Stammt der Dreck von Ami-Autos?

Eine langjährige Abgasstudie des Forschungszentrums Karlsruhe ist wissenschaftlich umstritten. Kosten: 580.000 Euro

BERLIN taz ■ Nur teuer – oder auch unseriös? Ein Großversuch des Forschungszentrums Karlsruhe (FZK) ist umstritten. Allein 580.000 Euro an reinen Sachkosten hat das Projekt verschlungen. Öffentliche Gelder. Dafür beschäftigten sich 15 Wissenschaftler jahrelang damit, an der Autobahn zwischen Heidelberg und Mannheim gemessene Luftschadstoffmengen neu zu bewerten. Axel Friedrich vom Bundesumweltamt kritisiert die Ergebnisse als „fachlich inkompetent und grundsätzlich falsch“. Christoph Kottmaier vom FZK-Klimainstitut gibt sich hingegen begeistert: „Durch die Messkampagne wurde die Datenbasis für unsere Modellrechnungen entscheidend verbessert.“

Die Karlsruher Forscher hatten ihr Projekt 2001 gestartet. Dabei zeichneten sie das Verkehrsaufkommen an der Autobahn A 656 an einer Messstelle mit Video auf. Dann übermittelten sie die Kennzeichen der vorbeikommenden Fahrzeuge an das Verkehrsamt in Flensburg. Die sich aus den Fahrzeugbriefen ergebenden Schadstoffmengen verglichen die Wissenschaftler schließlich mit den tatsächlich gemessenen Daten. Das Ergebnis überraschte: Alle bisherigen Berechnungen zum Schadstoffausstoß an Autobahnen schienen auf falschen Zahlen zu beruhen. „Wir haben über 23 Prozent mehr Kohlenmonoxide und 17 Prozent mehr Stickoxide gefunden, als in den Berechnungsmodellen vorgesehen war“, sagt Projektleiter Ulrich Corsmeier. Bei Benzol habe man sogar mehr als das Doppelte der erwarteten Menge ermittelt.

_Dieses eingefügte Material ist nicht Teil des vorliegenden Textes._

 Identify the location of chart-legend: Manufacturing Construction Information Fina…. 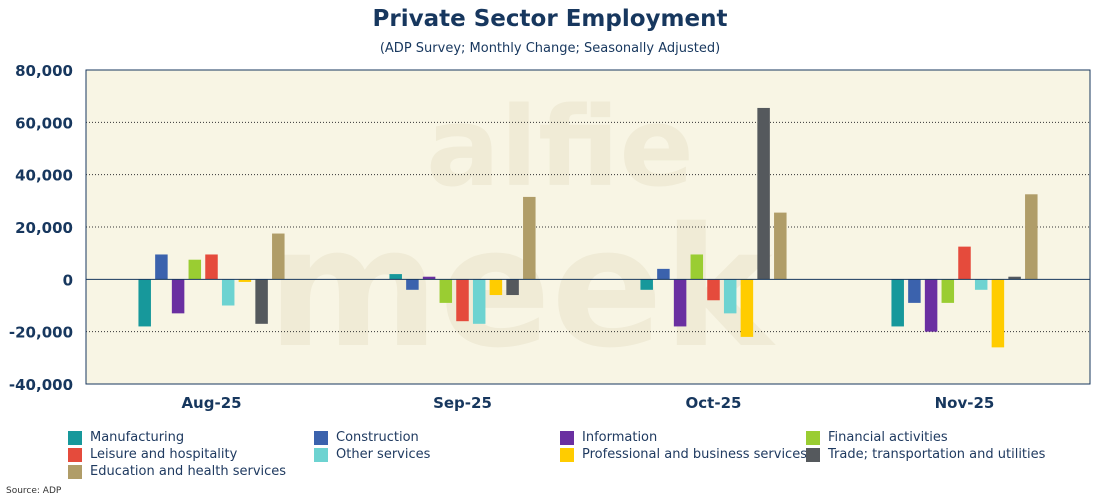
(578, 454).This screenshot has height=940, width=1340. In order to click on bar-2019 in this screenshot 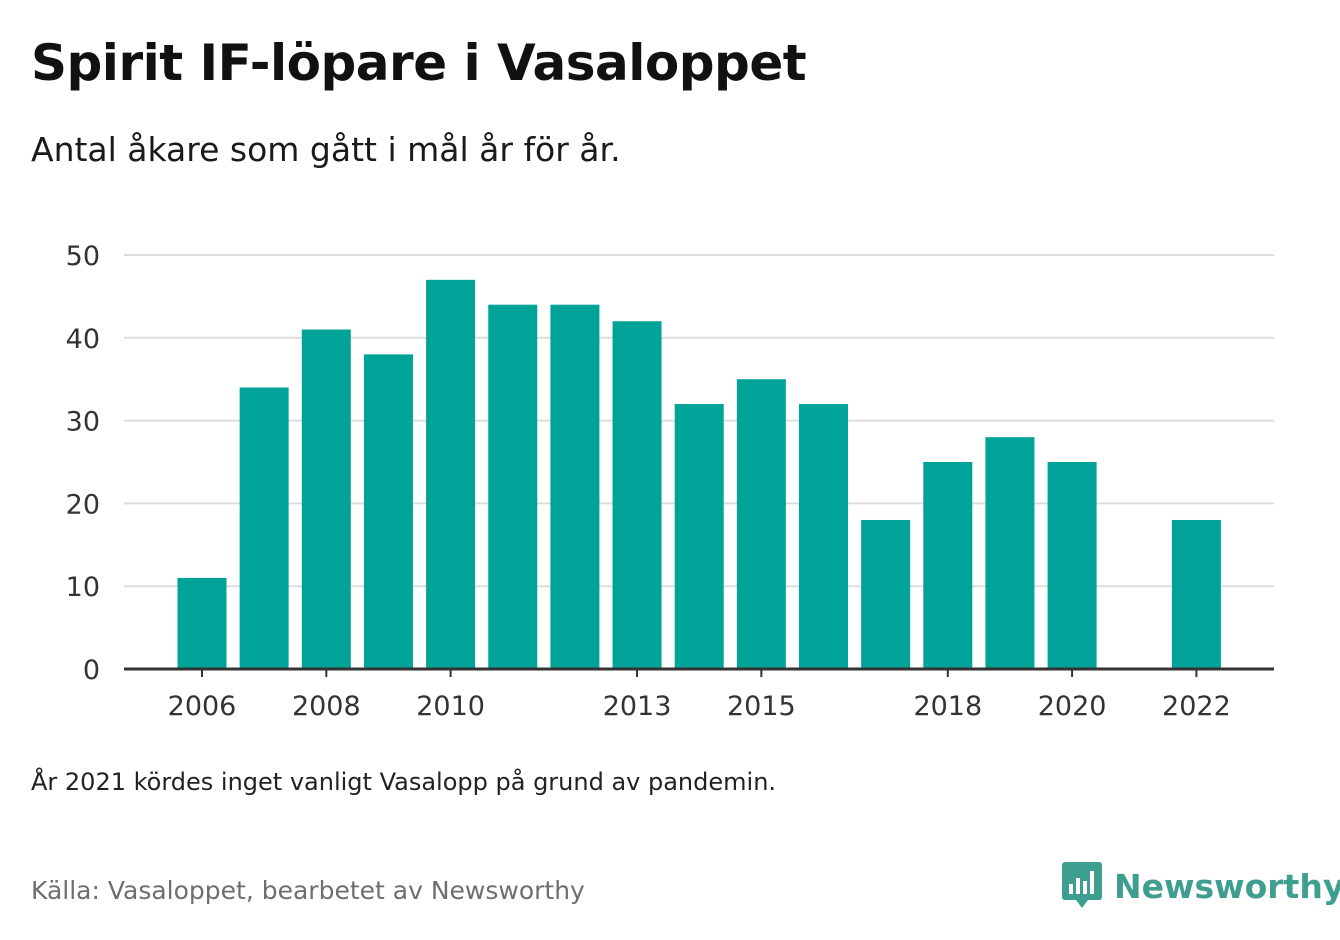, I will do `click(1010, 553)`.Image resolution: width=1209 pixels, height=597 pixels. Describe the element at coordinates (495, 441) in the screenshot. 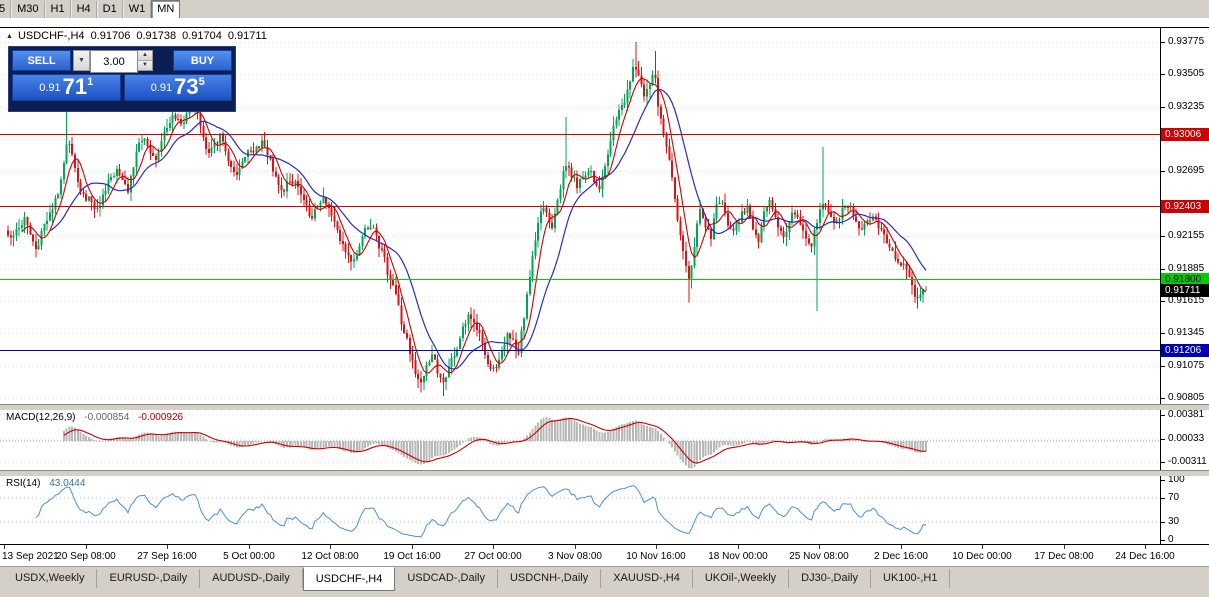

I see `macd-signal-line` at that location.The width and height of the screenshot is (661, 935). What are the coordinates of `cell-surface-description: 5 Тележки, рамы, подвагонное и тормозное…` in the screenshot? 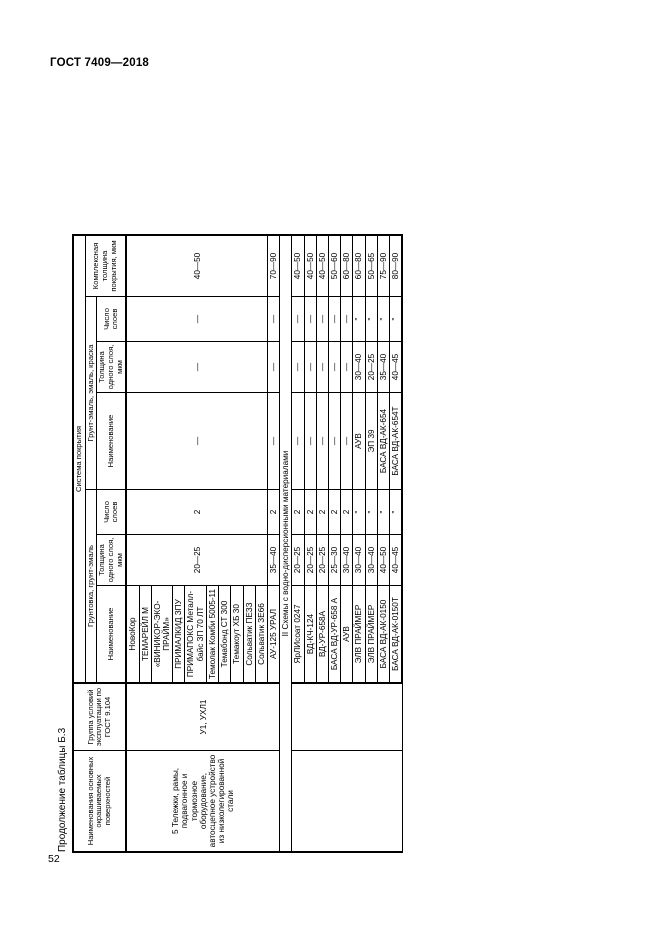 It's located at (202, 801).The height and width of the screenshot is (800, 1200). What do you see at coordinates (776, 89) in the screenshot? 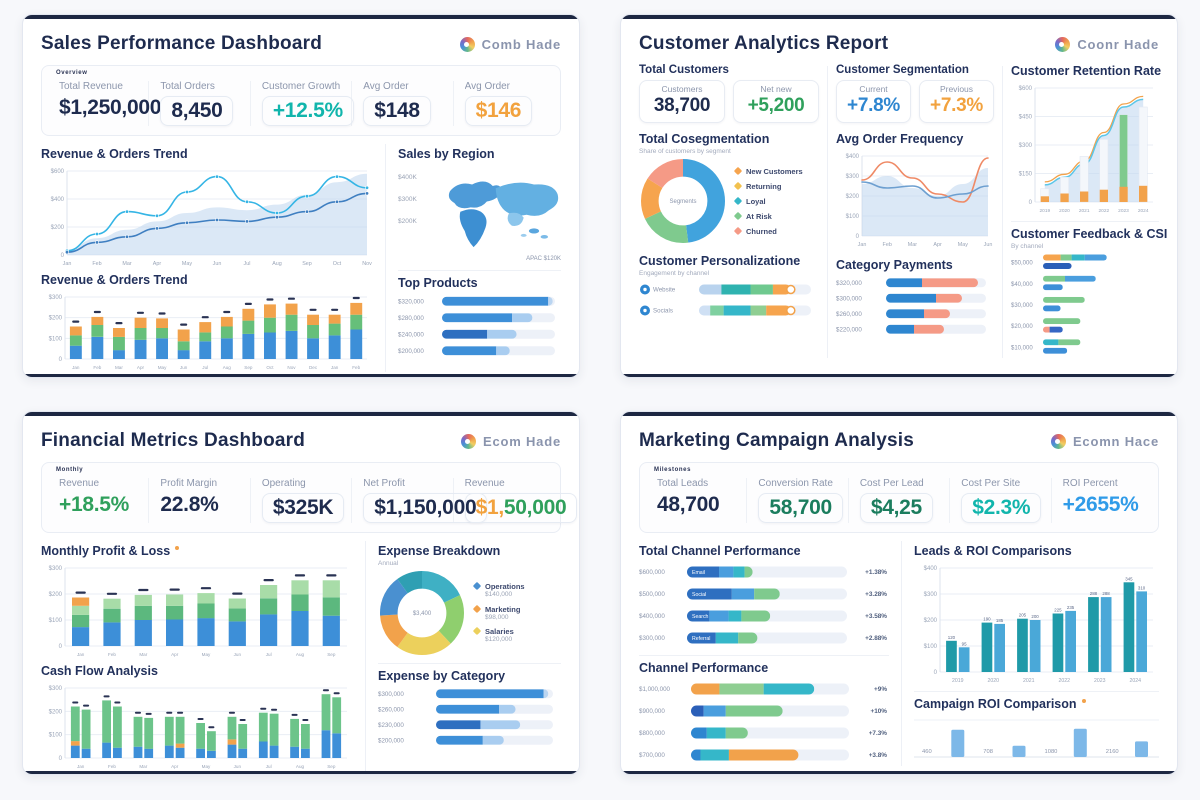
I see `kpi-label: Net new` at bounding box center [776, 89].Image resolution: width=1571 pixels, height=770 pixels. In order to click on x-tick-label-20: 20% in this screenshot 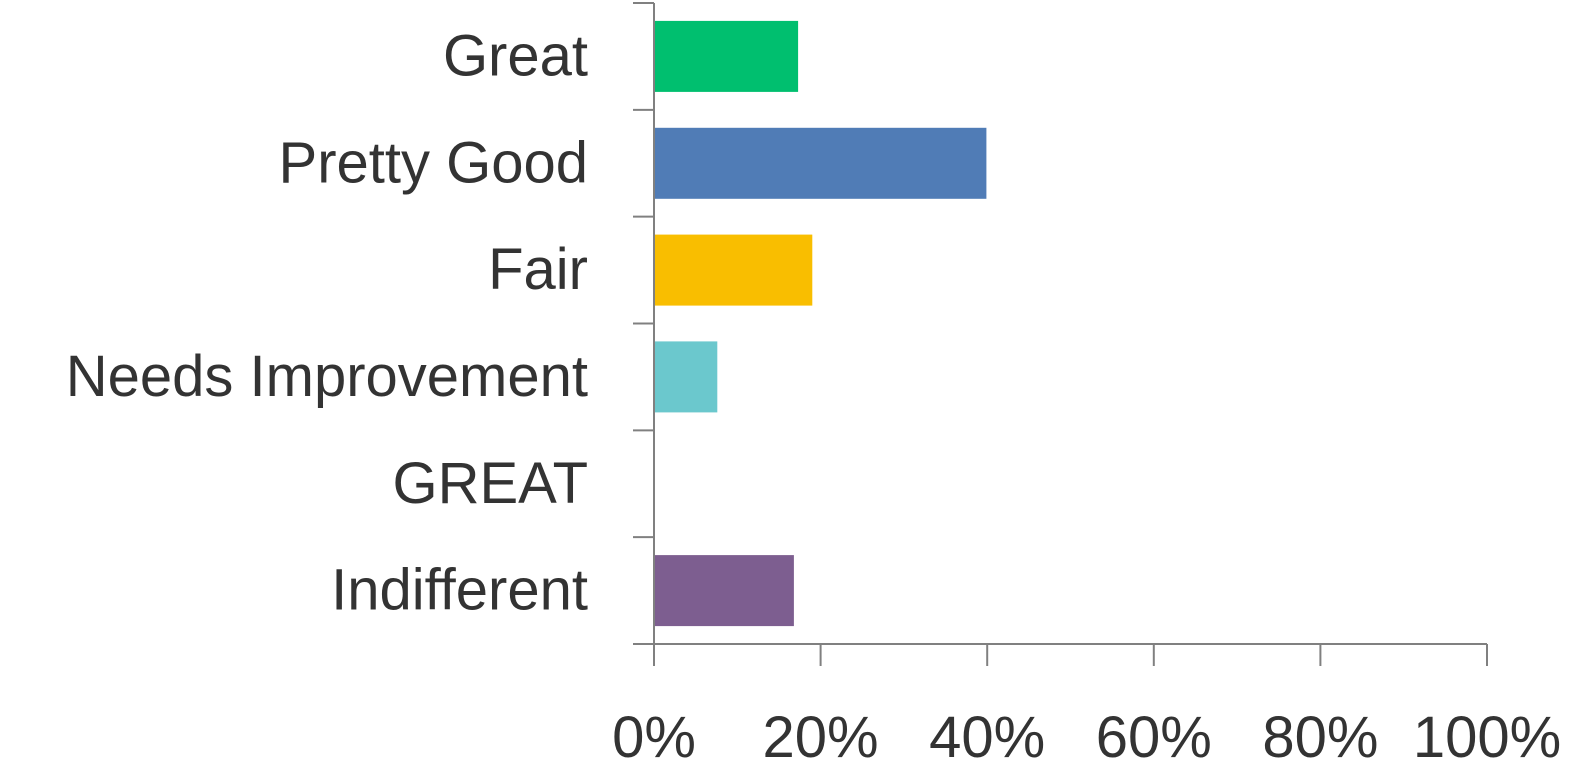, I will do `click(821, 735)`.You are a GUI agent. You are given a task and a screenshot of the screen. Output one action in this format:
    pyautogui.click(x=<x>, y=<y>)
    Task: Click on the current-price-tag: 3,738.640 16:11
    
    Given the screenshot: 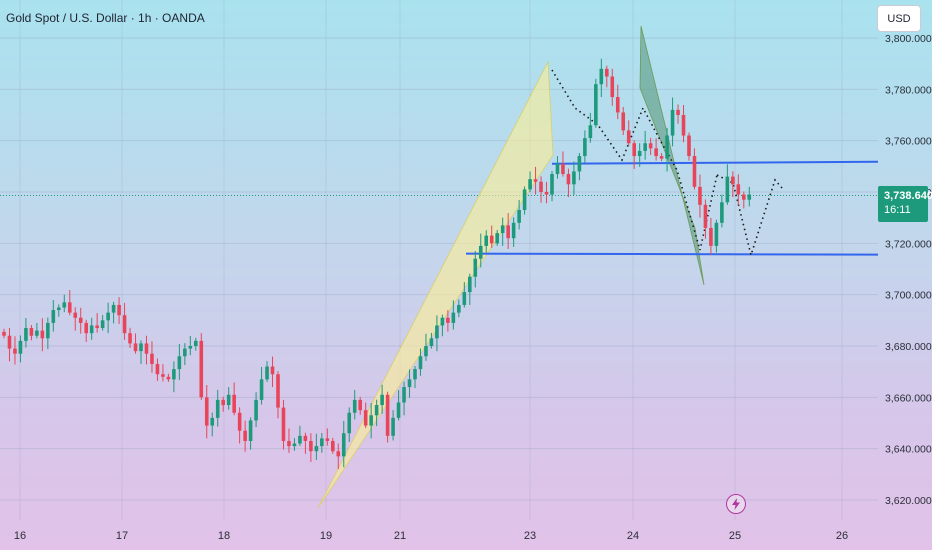 What is the action you would take?
    pyautogui.click(x=905, y=204)
    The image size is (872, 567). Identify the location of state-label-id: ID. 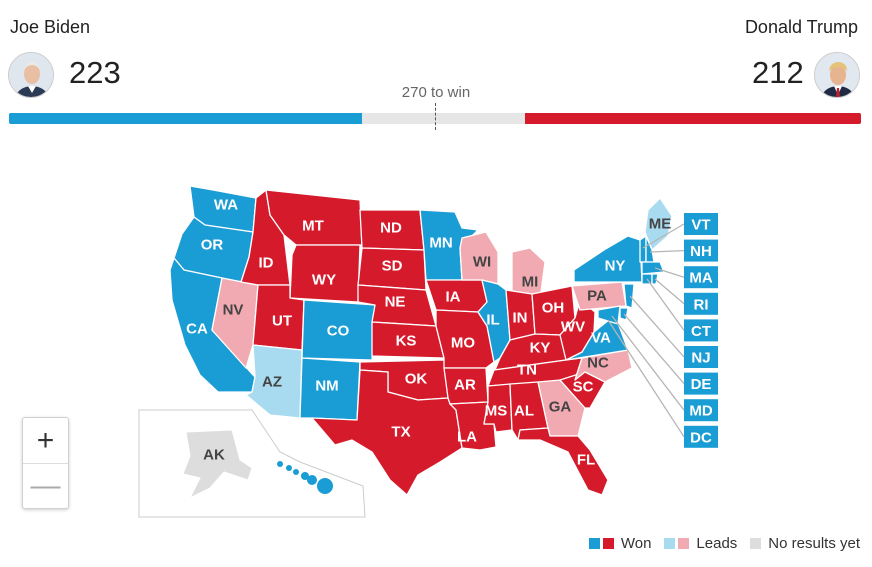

Das Bundesumweltamt hält hingegen die Versuchsanordnung für unwissenschaftlich. „Aus den Zahlen für ein kleines Stück Autobahn in Baden-Württemberg lassen sich doch keine Rückschlüsse auf das Schadstoffaufkommen in der ganzen Republik ziehen“, empört sich Axel Friedrich. Zudem seien dort „überdurchschnittlich viele Ami-Autos aus einer nahen Kaserne unterwegs“, die einen erheblich höheren CO-Ausstoß hätten als deutsche. Außerdem seien die angewandten Messmethoden undurchsichtig. Die Karlsruher Ergebnisse würden jedenfalls nicht bei den Schadstoffberechnungen des Umweltbundesamtes berücksichtigt. Darüber seien die Karlsruher Forscher seit Jahren informiert.

„Es gibt nur wenige Stellen an Autobahnen, die für so exakte Schadstoffmessungen geeignet sind“, rechtfertigt sich Kottmaier. Bei Messungen nahe der polnischen Grenze wäre es wegen der Ostautos auch zu verzerrten Ergebnissen gekommen.

Das Umweltministerium Baden-Württemberg hatte Fördermittel schon 2001 abgelehnt – wegen schwerwiegender handwerklicher Fehler. Umweltforscher Ulrich Höpfner hat die Studie als Obergutachter bewertet: „Was damals falsch war, wird jetzt auch nicht richtiger.“ Dabei hatten sich die FZK-Forscher viel versprochen: Sie wollten Klimaphänomene wie den Sommersmog genauer vorhersagen oder die EU-Höchstgrenzen für Schadstoffe besser überwachen.